Wednesday, February 8, 2012

MC Studio: What's Up Now



The state of things right this minute in my studio. Big things, small things, watercolor, screen prints, black gesso.

Tuesday, January 17, 2012

New Year, New Digs

I'll be serving as the artist-in-residence in the Cafritz Center at the Takoma Park, MD, campus of Montgomery College during spring 2012. Check out this beautiful studio I'll be working in:




I've also got a painting up in the George Washington University Faculty Show, in the Classroom 102 gallery. The show will be up for a couple of weeks as we settle into the new semester.

Friday, October 21, 2011

Lecture Notes: Elizabeth Peyton @ SAAM


Last week I went to hear painter Elizabeth Peyton speak about her work at the Smithsonian American Art Museum. She used an unusual but lovely method of doing so. She made a short statement at the beginning of her presentation, then showed us over 100 images of her works in silence. They were projected large on a screen at the front of the auditorium; a few members of the audience seemed annoyed by the lack of narrative and departed. Most of us, however, sat in rapt attention watching the luminous images flash by.

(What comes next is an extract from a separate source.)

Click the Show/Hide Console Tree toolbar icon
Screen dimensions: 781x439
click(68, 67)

After the slideshow, Peyton took many questions from the audience. Here are my notes on some of her answers.

-Painting is love & beauty & history captured two-dimensionally and telegraphed back to us over time.
-Literature (especially In Search of Lost Time & Balzac's writings) is very important to her, especially in understanding the life of the artist.
-She likes to work in a smaller scale and tries to make her paintings project into a room, to take up the maximum amount of space with a small amount of materials
-Printmaking generates a productive awkwardness. It is freeing because no one is expecting anything, and one can make a lot of work at once.
-She feels very connected to Romanticism, especially that Romantic sense of being totally alive.
-Painting communicated transcendence in human beings. It captures what is transcendent in an individual (beauty, vision, intelligence, etc.) and communicates that across time.
-The best things she got out of art school are good friends and learning to be self reliant.

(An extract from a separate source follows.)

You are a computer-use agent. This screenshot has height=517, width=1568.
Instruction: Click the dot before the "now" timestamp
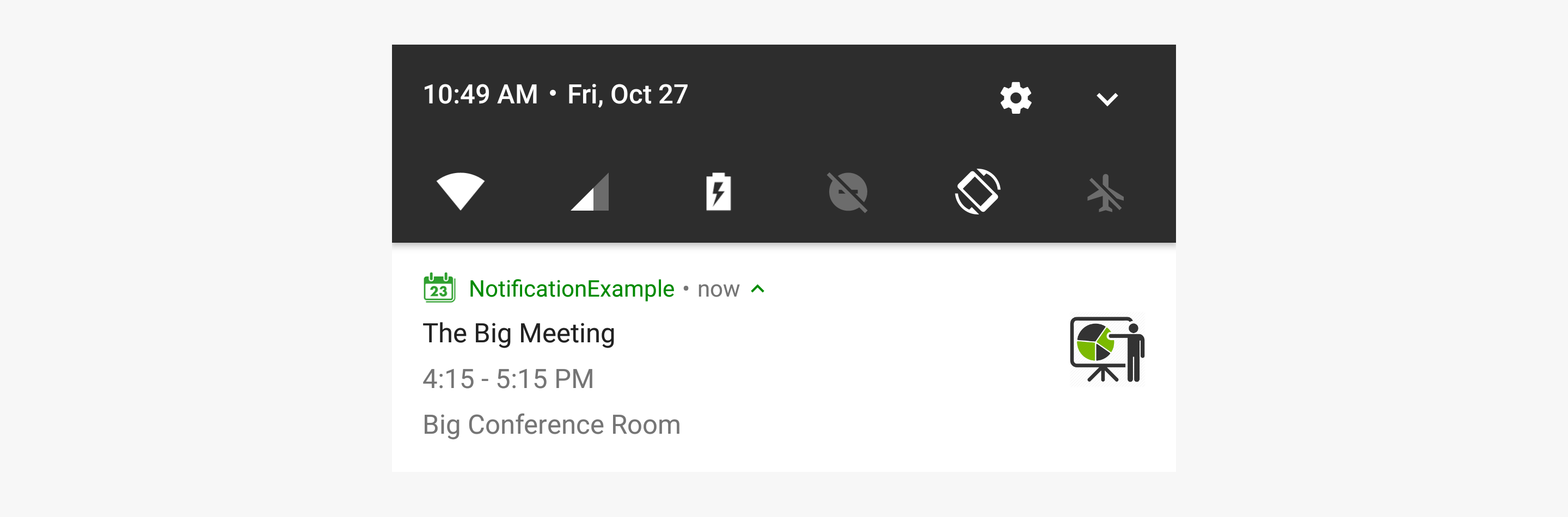686,288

(image: Elizabeth Peyton, Live to Ride (E.P.), 2003)

Monday, October 17, 2011

Press and Pics

Some press about my recent exhibitions:
-Pink Line Project
-Washington City Paper
-Washington Post
-Washington Post Slideshow

And some pics!

Station Fire, part of Site Aperture at Flashpoint Gallery




Studio, in the Project Room at Harmon Art Lab



Tuesday, October 4, 2011

What I've been doing...



Installing at Harmon Art Lab, opening this Saturday, October 8, 6-8 pm (paintings in the photo are by Michel Modell.)

(There was that thing last week also, at a little place called Flashpoint. It's a pretty kick-ass show.)

Monday, September 19, 2011

Lecture Notes: Ann Hamilton @ NGA


Last Friday I was one of Washington's lucky few who got to hear genius/visionary/artist Ann Hamilton speak at the National Gallery of Art. AMAZING. I think the whole audience would have sat there and listened to her til midnight if the museum had allowed her to go on that long (unfortunately for us, they cut her off at 5 because the building was closing. Lame!).

She had a beautiful way of using anecdotes about her life, work, and creation thereof to explain her underlying ideas and philosophies of art making. Here are my notes:

-A studio practice allows you to pay attention to what you pay attention to. A studio cultivates the situation for this to happen.
-Art is a process of finding what you need.
-Conditions for that finding are created and cultivated in the studio.
-A studio is therefore a metaphorical space, and can be wherever an artist deems fit.
-Things she pays attention to: forms of attention, felt qualities, processes of accumulation.
-An empty table is like a blank page.
-Art can satisfy the longing for a presence so acute that you lose self awareness.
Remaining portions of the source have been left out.